### DOCUMENT
Wednesday, March 4, 2015

you can always be found

We made it!  One very, very long day of driving, one very, very long day without water in the house, and a few very, very long days of unpacking...we live here.  We keep joking that we feel like we just crawled out of a hole.  We walk into a Super Target or a Trader Joe's and our eyes get wide and we start frantically grabbing things off the shelves before we remember...we live here now.  We can come shop any time we want.

So this is a little house tour post--well, just my living room and kitchen.  David and Joony are napping right now, but the house was mostly tidy so I grabbed my camera and went with it.  We signed a lease on this little patio home without ever seeing it, which was risky, but we moved so quickly!  We had reliable sources saying the neighborhood was good and we chatted with the landlords and whatever, we moved in.  The carpets (in the bedrooms--the main areas are tiled) were gross and the place is a little scuffed up but I really love it.  It's the first time we've been in a home-home with no shared walls (the house we bought in Rexburg is a town home) AND we have a little patio backyard.  It's been so, so fun to enjoy this gorgeous weather* and go on walks and have windows open.  We had dinner with my family on Sunday night, a first for us since we've been married!  We live near family!

I always preface any kind of house tour with this disclaimer but...this is so not a "Lookit mai DIYz err'body!" post.  I love pictures of our old apartments and houses and remembering what it was like to live there, so I keep posting pictures of my same stuff in different spaces.  I've never painted a room, never really crafted anything special, never bought spiffy things to show off.  I don't have an eye for design, I just like cozy spaces filled with things that make me happy.  So here is our cozy space filled with things that make us happy:



 Color coding my books! What?! I usually sort by topic, but I left 3/4 of my library in storage and since they're out in the living room I thought this would be fun. And I was right! I love it.
 While my mom was visiting we tackled a washi art project on the main wall in the living room.  I'm so happy with it!  It's fun and colorful and maybe a little southwestern, so perfect for right now.

 Ah, old kitchen cabinets.  And I baked cupcakes last night, so aren't I just the fanciest! ;)
 I freaking LOVE having a window looking out into our backyard, and my father in law got us a hummingbird feeder so now I can watch the birds come and go (and Tina can yell at them from her perch on the windowsill).



Not bad, right? I was actually very pleased with how quickly we got unpacked. It seemed to take months to get settled in our last house.  This will be a great little place for us while we get situated here in Mesa and start to think about house hunting.  Huzzah!

### RAW DATA
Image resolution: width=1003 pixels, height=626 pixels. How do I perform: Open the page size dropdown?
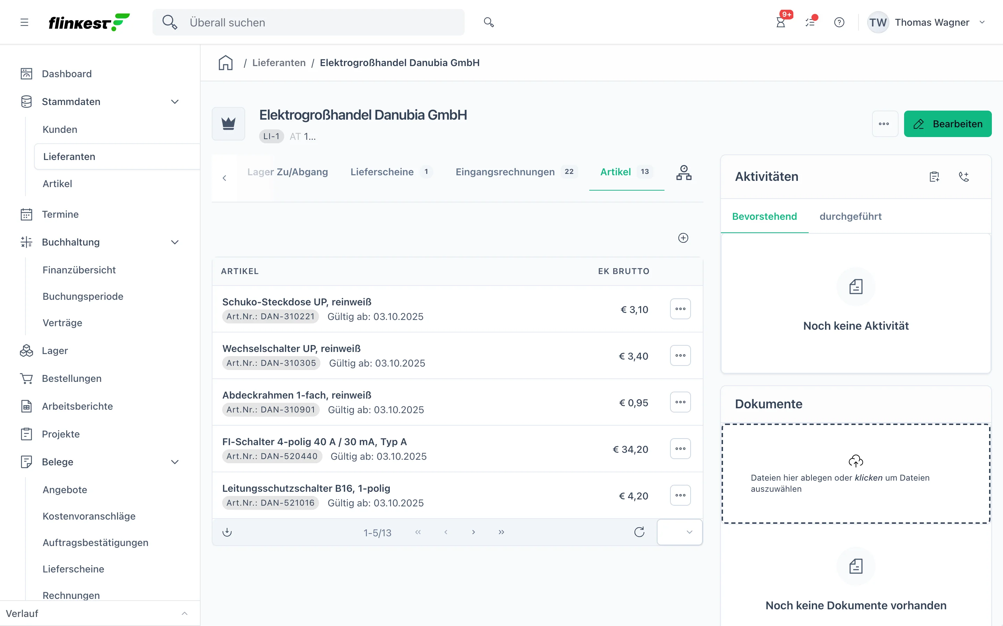pos(680,532)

### ACTIONS TO TAKE
a) According to the house tour post, what project was done on the main wall in the living room?
b) Write out the section of the house tour post starting with "Ah, old kitchen" and going on through "on the windowsill).".
The listing has no connection to the house tour post.

### ANSWERS TO EACH TASK
a) A washi art project.

b)
Ah, old kitchen cabinets.  And I baked cupcakes last night, so aren't I just the fanciest! ;)
 I freaking LOVE having a window looking out into our backyard, and my father in law got us a hummingbird feeder so now I can watch the birds come and go (and Tina can yell at them from her perch on the windowsill).